Al final ha sido que no, pero podría haber sido que sí, porque todo dependía de la decisión programática de un responsable de un partido, o de varios, sobre lo que otro propuso o ha propuesto ahora ex novo, pero que, sin duda, podría haber sido algo totalmente opuesto o diferente.

Todos  esos políticos que han intervenido en ese juego de la ruleta rusa, quiero creer, desconocen lo que es la seguridad jurídica, la responsabilidad y la interdicción de la  arbitrariedad de ellos, que son "poderes públicos". Si lo hubieran conocido, estoy seguro que nos habrían evitado el espectáculo.

Valentín Cortés

 

lunes, 25 de abril de 2016


25 de Abril de 2016

La denuncia tributaria

He leído en www.expansion.com que Podemos propone, entre otras cosas, que los inspectores fiscales  actúen de incógnito y que los denunciantes tributarios sean recompensados.
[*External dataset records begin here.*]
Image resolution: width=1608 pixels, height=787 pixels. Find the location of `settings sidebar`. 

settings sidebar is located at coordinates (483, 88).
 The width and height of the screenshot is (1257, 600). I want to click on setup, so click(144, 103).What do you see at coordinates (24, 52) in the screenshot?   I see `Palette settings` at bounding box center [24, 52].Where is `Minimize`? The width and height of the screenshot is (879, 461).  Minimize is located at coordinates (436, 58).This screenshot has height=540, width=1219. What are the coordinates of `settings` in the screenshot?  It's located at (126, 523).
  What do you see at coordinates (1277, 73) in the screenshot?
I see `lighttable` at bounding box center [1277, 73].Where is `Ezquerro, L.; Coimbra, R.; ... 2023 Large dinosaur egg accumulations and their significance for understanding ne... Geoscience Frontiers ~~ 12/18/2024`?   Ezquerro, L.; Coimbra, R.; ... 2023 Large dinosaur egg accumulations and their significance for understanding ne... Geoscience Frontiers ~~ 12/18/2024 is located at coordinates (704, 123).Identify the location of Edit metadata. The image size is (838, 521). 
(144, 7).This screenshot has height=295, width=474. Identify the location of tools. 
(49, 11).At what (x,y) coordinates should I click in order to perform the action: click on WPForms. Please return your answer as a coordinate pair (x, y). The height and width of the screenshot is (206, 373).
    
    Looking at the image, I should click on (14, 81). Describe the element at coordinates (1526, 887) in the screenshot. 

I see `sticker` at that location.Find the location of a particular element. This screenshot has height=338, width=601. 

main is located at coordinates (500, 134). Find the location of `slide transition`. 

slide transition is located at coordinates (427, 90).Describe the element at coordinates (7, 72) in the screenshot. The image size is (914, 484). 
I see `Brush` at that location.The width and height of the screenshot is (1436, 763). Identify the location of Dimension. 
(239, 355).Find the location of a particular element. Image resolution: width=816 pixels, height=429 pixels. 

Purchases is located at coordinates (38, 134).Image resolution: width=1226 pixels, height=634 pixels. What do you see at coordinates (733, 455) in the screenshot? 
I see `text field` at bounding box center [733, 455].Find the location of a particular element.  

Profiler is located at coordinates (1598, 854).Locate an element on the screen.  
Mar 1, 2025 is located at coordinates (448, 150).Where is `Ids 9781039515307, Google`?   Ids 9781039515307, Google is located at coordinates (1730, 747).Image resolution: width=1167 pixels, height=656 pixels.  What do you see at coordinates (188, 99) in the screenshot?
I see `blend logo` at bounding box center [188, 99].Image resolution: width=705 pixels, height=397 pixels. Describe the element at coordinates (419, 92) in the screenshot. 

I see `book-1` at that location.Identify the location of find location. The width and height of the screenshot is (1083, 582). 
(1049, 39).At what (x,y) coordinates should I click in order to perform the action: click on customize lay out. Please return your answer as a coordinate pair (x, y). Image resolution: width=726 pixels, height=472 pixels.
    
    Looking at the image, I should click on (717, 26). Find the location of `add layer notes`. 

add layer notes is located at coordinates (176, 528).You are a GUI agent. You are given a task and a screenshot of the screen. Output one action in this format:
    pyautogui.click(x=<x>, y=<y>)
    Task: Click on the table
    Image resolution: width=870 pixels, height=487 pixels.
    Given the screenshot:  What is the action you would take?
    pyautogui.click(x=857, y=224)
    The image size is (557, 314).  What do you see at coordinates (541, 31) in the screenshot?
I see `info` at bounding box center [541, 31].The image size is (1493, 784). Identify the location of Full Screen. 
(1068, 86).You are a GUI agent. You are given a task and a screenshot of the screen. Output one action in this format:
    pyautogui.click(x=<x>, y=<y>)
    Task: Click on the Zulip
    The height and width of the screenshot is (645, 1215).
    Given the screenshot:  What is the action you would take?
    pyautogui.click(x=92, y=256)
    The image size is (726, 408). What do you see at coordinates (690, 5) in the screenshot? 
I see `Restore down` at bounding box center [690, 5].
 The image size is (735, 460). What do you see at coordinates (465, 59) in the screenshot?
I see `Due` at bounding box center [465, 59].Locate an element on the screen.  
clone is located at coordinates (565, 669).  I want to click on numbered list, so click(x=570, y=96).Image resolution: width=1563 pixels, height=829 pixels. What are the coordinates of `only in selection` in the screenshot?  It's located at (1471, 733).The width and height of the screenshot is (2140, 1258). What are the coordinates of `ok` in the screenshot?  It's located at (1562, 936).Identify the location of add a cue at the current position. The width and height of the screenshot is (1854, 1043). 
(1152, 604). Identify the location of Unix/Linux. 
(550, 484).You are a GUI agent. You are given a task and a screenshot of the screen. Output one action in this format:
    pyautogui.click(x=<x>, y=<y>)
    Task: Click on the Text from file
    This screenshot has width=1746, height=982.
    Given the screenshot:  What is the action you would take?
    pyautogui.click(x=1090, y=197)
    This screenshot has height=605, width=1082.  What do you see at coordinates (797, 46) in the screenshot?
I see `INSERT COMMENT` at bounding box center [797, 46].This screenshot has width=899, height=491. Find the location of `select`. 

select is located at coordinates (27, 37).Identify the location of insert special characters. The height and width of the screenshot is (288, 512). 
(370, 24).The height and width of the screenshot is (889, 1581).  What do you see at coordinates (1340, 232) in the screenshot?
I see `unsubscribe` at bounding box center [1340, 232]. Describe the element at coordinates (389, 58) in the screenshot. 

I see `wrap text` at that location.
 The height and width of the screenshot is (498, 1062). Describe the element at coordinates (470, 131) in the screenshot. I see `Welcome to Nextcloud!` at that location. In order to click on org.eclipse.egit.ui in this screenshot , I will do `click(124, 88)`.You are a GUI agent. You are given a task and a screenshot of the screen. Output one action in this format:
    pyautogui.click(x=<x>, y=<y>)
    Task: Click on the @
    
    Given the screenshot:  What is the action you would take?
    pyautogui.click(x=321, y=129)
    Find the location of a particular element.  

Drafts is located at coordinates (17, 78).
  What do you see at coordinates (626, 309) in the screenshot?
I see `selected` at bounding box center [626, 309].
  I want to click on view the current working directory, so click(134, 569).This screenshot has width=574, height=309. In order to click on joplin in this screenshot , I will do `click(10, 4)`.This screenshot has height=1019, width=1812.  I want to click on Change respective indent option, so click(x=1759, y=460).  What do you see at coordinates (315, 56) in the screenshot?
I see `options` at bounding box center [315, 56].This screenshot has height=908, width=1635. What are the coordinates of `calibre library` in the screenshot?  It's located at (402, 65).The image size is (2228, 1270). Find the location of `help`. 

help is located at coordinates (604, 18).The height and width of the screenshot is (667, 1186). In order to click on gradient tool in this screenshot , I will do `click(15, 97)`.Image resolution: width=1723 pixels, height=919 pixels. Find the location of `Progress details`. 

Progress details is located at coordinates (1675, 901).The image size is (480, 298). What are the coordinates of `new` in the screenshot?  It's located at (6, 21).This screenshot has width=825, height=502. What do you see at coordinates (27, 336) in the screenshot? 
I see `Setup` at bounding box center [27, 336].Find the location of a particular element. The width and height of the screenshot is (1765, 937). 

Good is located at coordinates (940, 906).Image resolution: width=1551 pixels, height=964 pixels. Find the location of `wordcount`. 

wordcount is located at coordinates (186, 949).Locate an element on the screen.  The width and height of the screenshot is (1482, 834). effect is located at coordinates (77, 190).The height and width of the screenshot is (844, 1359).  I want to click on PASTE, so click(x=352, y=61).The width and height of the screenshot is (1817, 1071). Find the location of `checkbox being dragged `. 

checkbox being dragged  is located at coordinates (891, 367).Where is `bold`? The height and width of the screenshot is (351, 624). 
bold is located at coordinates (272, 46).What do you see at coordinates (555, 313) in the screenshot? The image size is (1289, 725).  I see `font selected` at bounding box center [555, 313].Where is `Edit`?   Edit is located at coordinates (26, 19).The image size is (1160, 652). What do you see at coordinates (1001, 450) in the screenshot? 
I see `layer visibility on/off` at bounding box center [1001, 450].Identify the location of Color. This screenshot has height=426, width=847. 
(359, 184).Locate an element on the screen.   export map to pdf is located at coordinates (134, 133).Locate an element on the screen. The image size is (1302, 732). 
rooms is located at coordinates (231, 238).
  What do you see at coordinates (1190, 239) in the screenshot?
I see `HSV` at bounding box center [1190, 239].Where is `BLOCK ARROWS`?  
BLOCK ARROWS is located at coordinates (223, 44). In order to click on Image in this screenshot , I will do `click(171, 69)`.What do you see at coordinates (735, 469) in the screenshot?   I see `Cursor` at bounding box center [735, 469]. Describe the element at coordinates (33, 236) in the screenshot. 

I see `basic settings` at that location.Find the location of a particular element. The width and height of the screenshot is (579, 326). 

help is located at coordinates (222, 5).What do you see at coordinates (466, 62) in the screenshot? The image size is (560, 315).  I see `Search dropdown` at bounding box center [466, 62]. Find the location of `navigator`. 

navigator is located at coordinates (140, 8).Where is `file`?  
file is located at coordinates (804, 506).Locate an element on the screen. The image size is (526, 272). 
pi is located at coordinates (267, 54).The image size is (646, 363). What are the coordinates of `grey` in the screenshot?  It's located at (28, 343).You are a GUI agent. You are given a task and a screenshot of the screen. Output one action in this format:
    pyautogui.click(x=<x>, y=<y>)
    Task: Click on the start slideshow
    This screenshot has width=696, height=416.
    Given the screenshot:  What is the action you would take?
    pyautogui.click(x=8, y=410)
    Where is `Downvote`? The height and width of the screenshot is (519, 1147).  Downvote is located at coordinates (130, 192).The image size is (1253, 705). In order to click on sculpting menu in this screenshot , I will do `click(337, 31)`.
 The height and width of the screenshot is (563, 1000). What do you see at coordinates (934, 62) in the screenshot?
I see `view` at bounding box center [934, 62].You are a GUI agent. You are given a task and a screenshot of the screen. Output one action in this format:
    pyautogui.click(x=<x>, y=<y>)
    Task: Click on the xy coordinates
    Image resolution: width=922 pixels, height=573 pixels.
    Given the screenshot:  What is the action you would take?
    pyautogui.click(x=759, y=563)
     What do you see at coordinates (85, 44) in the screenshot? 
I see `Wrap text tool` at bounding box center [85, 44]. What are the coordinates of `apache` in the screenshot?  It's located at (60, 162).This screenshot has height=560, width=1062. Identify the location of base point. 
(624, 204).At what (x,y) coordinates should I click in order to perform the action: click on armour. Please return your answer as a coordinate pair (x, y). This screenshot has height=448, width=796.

Nuestra civilización, me imagino que con gran esfuerzo, superó el proceso inquisitivo, cuyos ejes, además del secreto de las actuaciones, la tortura, la prueba formal y legal, amén de otros del mismo tenor, incluía la delación o la denuncia anónima y secreta y recompensada, sin responsabilidad para el denunciante. Nuestro sistema sancionatorio actual no puede incidir en esos errores y vicios, lo que me recuerda la llamada  a los inspectores de incognito o la recompensa por la delación o la denuncia.

Considero que, incluso, la redacción que acoge el art. 114 de la Ley General Tributaria es lo suficientemente deficitaria de garantías, pues permite implícitamente la denuncia anónima e impide la intervención del denunciante en el expediente sancionatorio, para que queramos enmendarla y empeorarla  llenándola de esencias  puramente inquisitivas.